§ **Data for this task**
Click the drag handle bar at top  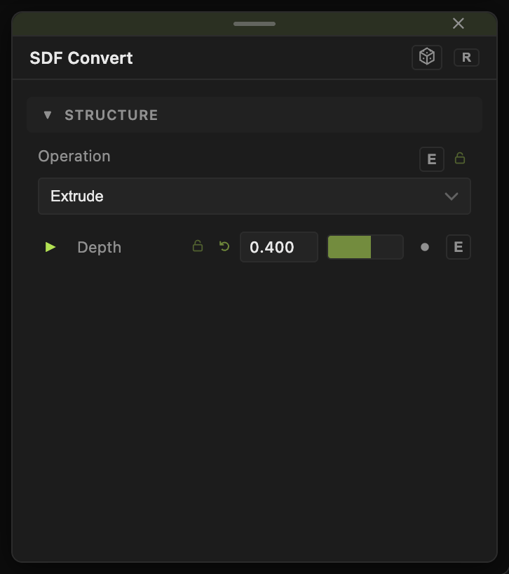point(255,24)
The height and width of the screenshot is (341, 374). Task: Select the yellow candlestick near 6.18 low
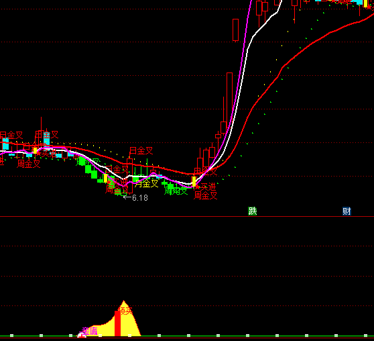105,178
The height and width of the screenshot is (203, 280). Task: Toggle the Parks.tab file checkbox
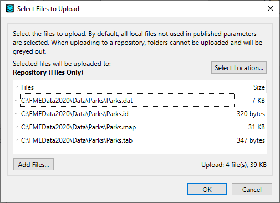(x=17, y=140)
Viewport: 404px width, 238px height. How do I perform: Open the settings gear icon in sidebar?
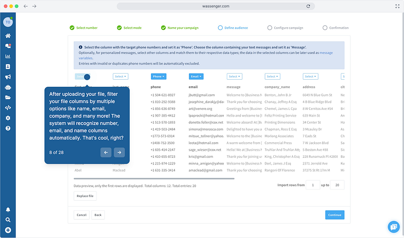[8, 118]
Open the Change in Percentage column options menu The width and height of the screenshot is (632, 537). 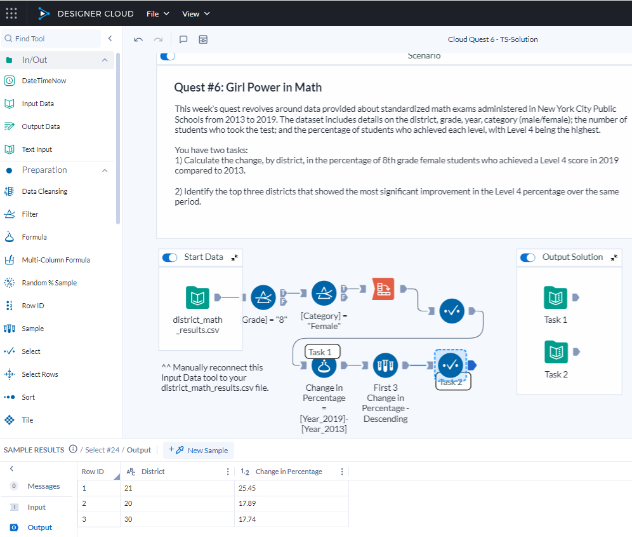click(341, 472)
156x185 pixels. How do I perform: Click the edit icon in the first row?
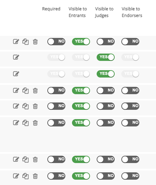[x=16, y=42]
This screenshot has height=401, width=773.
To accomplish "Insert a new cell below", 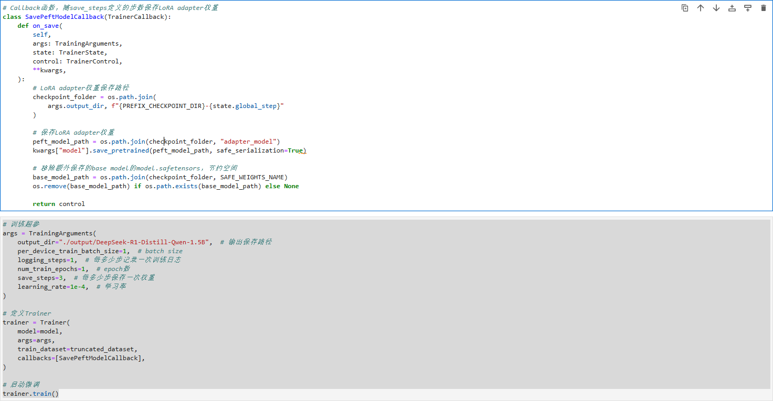I will click(748, 8).
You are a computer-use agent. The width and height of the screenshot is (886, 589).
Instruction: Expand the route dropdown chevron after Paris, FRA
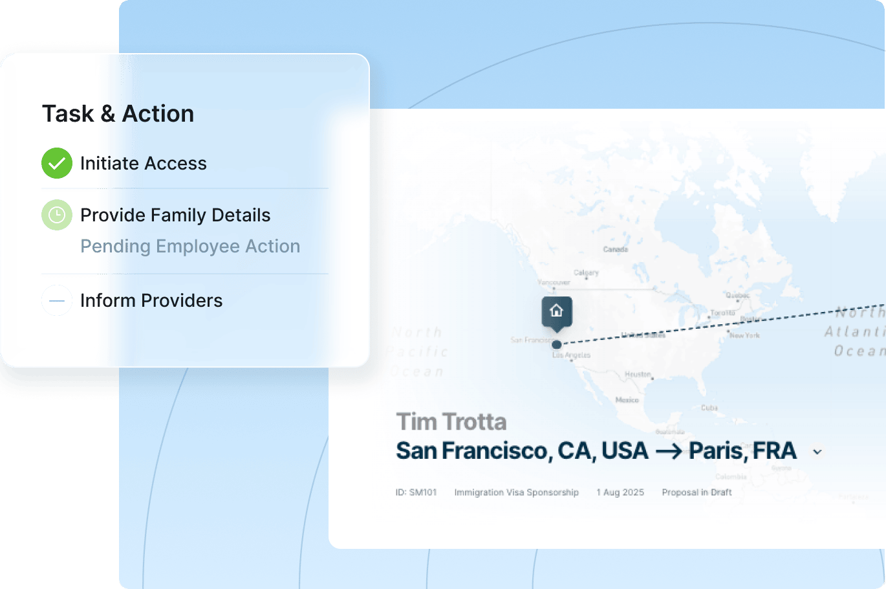817,452
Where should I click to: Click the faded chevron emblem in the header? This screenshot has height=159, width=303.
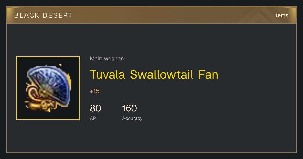point(260,15)
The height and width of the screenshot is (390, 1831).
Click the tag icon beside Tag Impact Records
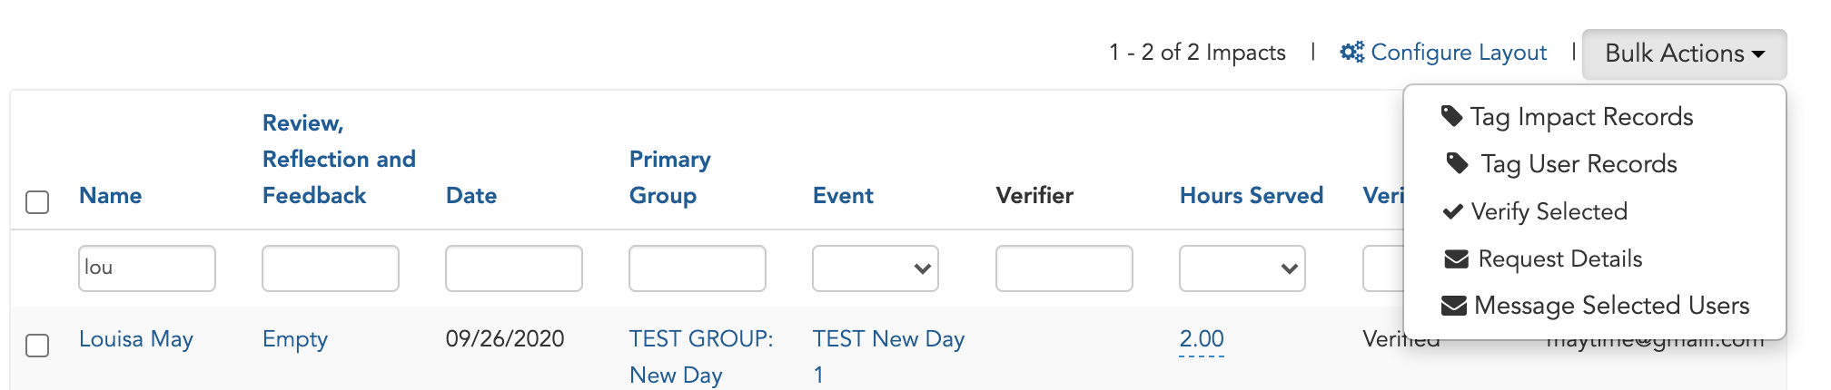pos(1451,116)
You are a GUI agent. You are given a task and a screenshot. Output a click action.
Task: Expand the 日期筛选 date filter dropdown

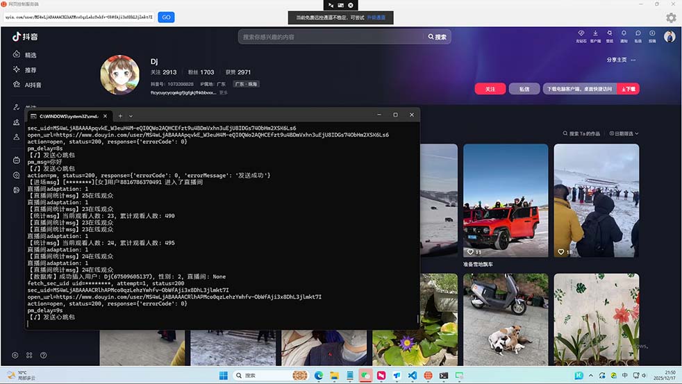pyautogui.click(x=622, y=133)
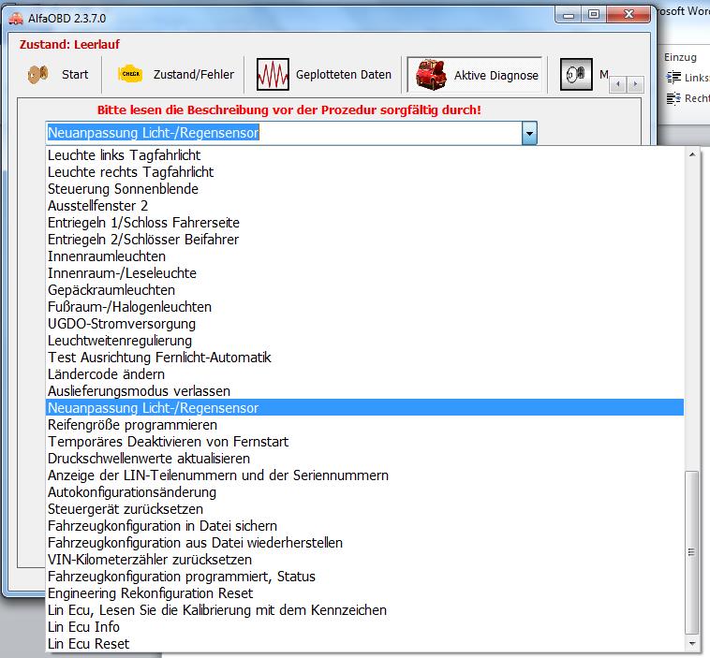Click the selected procedure combo box field
This screenshot has height=658, width=710.
(x=281, y=134)
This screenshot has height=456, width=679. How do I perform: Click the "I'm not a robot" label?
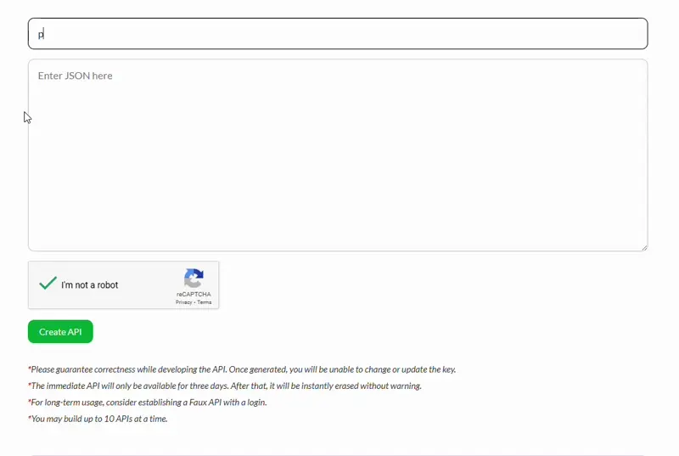tap(90, 285)
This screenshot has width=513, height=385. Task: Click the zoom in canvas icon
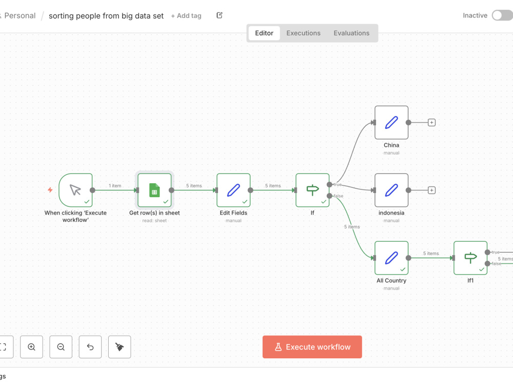[x=31, y=347]
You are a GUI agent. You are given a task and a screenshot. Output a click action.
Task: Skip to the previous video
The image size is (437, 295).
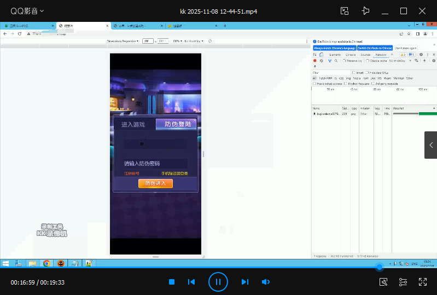(191, 282)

§ **What needs to be done**
Please print the line that contains "This screenshot has height=456, width=679." along with every later line of the material, exactly, through the last one. Leave pictures out of the copy.

§ **Written solution**
This screenshot has height=456, width=679. How do I perform: Click the "I'm not a robot" label?
tap(90, 285)
This screenshot has width=513, height=385. Task: Click the zoom in canvas icon
[x=31, y=347]
You are a GUI agent. You are given a task and a screenshot. Output a click action.
Task: Skip to the previous video
The image size is (437, 295).
(191, 282)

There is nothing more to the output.